A new book in progress, The Seven Survivals, will introduce the practitioner to a holistic path to living a better life — to survive when there is only Life and Death, to smoothly navigate the hyper-complex interdependent modern world, to thrive in the chaos following a civilizational collapse.

The practitioner will learn how to construct an integrative mind, forge an iron will, and learn the physical, interpersonal, and practical skills that unlock a person’s best life.

The skills and theory encompass seven interdependent domains (or “survivals”) of the modern person’s world, each of which is inextricably linked to the others:

  1. Moral/Ethical
  2. Psychological
  3. Physical
  4. Financial
  5. Legal
  6. Social
  7. Mission

This is no mere praxeology, nor an ideology, or a simple tool, or whatever conceptualization is convenient to the marketing narrative.

It is a framework, a coherent progression from observation informed by first principles, to theory, to practical skills development and reinforcement.

Joining me in this book are an incredible cast of contributors, each subject-matter experts in their own “survival”, but all aligned towards the common goal of helping men and women build well-rounded lives of purpose.

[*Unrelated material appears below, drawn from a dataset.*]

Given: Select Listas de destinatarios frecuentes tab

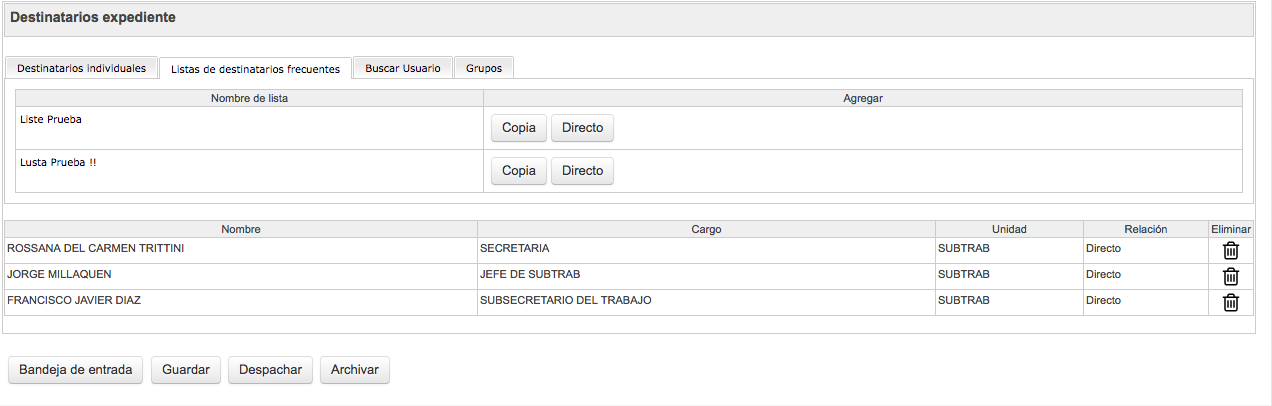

We (myself and the incredible contributors) write this for one person: that man or woman who desires to step from the darkness of fear and inaction into the light of an actualized, content life.

To live with confidence and competence, and stand boldly as a sovereign individual before God and man.

To hope that tomorrow will be better, and be prepared when it isn’t.

To know — not believe, but know — that they will survive.